(WORK INSTRUCTIONS)
Please reproduce every one of the following entries word for word, without changing anything.

(DATA)
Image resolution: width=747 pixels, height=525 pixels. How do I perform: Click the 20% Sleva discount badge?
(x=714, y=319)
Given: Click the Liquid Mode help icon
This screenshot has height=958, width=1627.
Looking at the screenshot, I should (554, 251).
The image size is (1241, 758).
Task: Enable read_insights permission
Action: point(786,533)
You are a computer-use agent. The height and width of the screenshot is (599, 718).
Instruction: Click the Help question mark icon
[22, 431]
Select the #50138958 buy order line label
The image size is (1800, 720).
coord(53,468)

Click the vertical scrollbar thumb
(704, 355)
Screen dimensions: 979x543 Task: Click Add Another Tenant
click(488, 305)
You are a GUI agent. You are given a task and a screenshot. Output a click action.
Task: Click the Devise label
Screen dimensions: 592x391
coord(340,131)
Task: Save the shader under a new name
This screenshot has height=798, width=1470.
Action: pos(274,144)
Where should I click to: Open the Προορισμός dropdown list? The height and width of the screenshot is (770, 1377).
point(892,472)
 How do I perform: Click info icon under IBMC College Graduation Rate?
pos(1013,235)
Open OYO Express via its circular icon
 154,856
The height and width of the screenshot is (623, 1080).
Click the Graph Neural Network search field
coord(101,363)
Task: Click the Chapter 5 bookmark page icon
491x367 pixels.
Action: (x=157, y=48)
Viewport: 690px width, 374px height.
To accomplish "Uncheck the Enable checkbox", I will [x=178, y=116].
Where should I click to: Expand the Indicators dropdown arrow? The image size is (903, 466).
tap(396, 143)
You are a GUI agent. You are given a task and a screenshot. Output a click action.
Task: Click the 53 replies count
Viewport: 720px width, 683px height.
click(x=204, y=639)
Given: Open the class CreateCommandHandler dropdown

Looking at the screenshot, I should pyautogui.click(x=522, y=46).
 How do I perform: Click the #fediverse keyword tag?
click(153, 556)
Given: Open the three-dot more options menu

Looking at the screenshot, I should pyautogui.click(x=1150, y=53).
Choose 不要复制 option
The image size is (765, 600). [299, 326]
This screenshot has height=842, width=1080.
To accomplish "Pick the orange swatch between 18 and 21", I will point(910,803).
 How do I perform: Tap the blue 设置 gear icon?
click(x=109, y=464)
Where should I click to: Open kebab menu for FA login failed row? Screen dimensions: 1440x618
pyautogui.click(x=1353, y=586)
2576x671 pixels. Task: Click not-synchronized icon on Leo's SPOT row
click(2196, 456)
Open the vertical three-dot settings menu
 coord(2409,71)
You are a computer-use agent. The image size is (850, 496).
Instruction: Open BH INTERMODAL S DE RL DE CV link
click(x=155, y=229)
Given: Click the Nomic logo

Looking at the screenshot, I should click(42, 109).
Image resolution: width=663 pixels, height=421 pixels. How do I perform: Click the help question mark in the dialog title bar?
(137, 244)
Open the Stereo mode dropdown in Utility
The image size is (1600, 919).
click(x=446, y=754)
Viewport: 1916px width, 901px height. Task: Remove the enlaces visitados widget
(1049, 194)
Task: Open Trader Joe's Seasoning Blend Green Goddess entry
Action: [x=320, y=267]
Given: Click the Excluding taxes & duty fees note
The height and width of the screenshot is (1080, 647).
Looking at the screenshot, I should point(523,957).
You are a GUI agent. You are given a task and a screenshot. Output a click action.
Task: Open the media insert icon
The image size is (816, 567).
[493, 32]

(EXERCISE ANSWER)
Image resolution: width=747 pixels, height=525 pixels. How do I perform: Click the 20% Sleva discount badge?
(x=714, y=319)
Given: Click the Liquid Mode help icon
This screenshot has height=958, width=1627.
Looking at the screenshot, I should (554, 251).
The image size is (1241, 758).
Task: Enable read_insights permission
Action: point(786,533)
You are a computer-use agent. The height and width of the screenshot is (599, 718).
Instruction: Click the Help question mark icon
[22, 431]
Select the #50138958 buy order line label
The image size is (1800, 720).
coord(53,468)

Click the vertical scrollbar thumb
(704, 355)
Screen dimensions: 979x543 Task: Click Add Another Tenant
click(488, 305)
You are a GUI agent. You are given a task and a screenshot. Output a click action.
Task: Click the Devise label
Screen dimensions: 592x391
coord(340,131)
Task: Save the shader under a new name
This screenshot has height=798, width=1470.
Action: pos(274,144)
Where should I click to: Open the Προορισμός dropdown list? The height and width of the screenshot is (770, 1377).
point(892,472)
 How do I perform: Click info icon under IBMC College Graduation Rate?
pos(1013,235)
Open OYO Express via its circular icon
 154,856
The height and width of the screenshot is (623, 1080).
Click the Graph Neural Network search field
coord(101,363)
Task: Click the Chapter 5 bookmark page icon
491x367 pixels.
Action: (x=157, y=48)
Viewport: 690px width, 374px height.
To accomplish "Uncheck the Enable checkbox", I will [x=178, y=116].
Where should I click to: Expand the Indicators dropdown arrow? The image size is (903, 466).
tap(396, 143)
You are a GUI agent. You are given a task and a screenshot. Output a click action.
Task: Click the 53 replies count
Viewport: 720px width, 683px height.
click(x=204, y=639)
Given: Open the class CreateCommandHandler dropdown

Looking at the screenshot, I should pyautogui.click(x=522, y=46).
 How do I perform: Click the #fediverse keyword tag?
click(153, 556)
Given: Open the three-dot more options menu

Looking at the screenshot, I should pyautogui.click(x=1150, y=53).
Choose 不要复制 option
The image size is (765, 600). [299, 326]
This screenshot has height=842, width=1080.
To accomplish "Pick the orange swatch between 18 and 21", I will point(910,803).
 How do I perform: Tap the blue 设置 gear icon?
click(x=109, y=464)
Where should I click to: Open kebab menu for FA login failed row? Screen dimensions: 1440x618
pyautogui.click(x=1353, y=586)
2576x671 pixels. Task: Click not-synchronized icon on Leo's SPOT row
click(2196, 456)
Open the vertical three-dot settings menu
 coord(2409,71)
You are a computer-use agent. The image size is (850, 496).
Instruction: Open BH INTERMODAL S DE RL DE CV link
click(x=155, y=229)
Given: Click the Nomic logo

Looking at the screenshot, I should click(42, 109).
Image resolution: width=663 pixels, height=421 pixels. How do I perform: Click the help question mark in the dialog title bar?
(137, 244)
Open the Stereo mode dropdown in Utility
The image size is (1600, 919).
click(x=446, y=754)
Viewport: 1916px width, 901px height. Task: Remove the enlaces visitados widget
(1049, 194)
Task: Open Trader Joe's Seasoning Blend Green Goddess entry
Action: [x=320, y=267]
Given: Click the Excluding taxes & duty fees note
The height and width of the screenshot is (1080, 647).
Looking at the screenshot, I should point(523,957).
You are a GUI agent. You are given a task and a screenshot. Output a click action.
Task: Open the media insert icon
The image size is (816, 567).
[493, 32]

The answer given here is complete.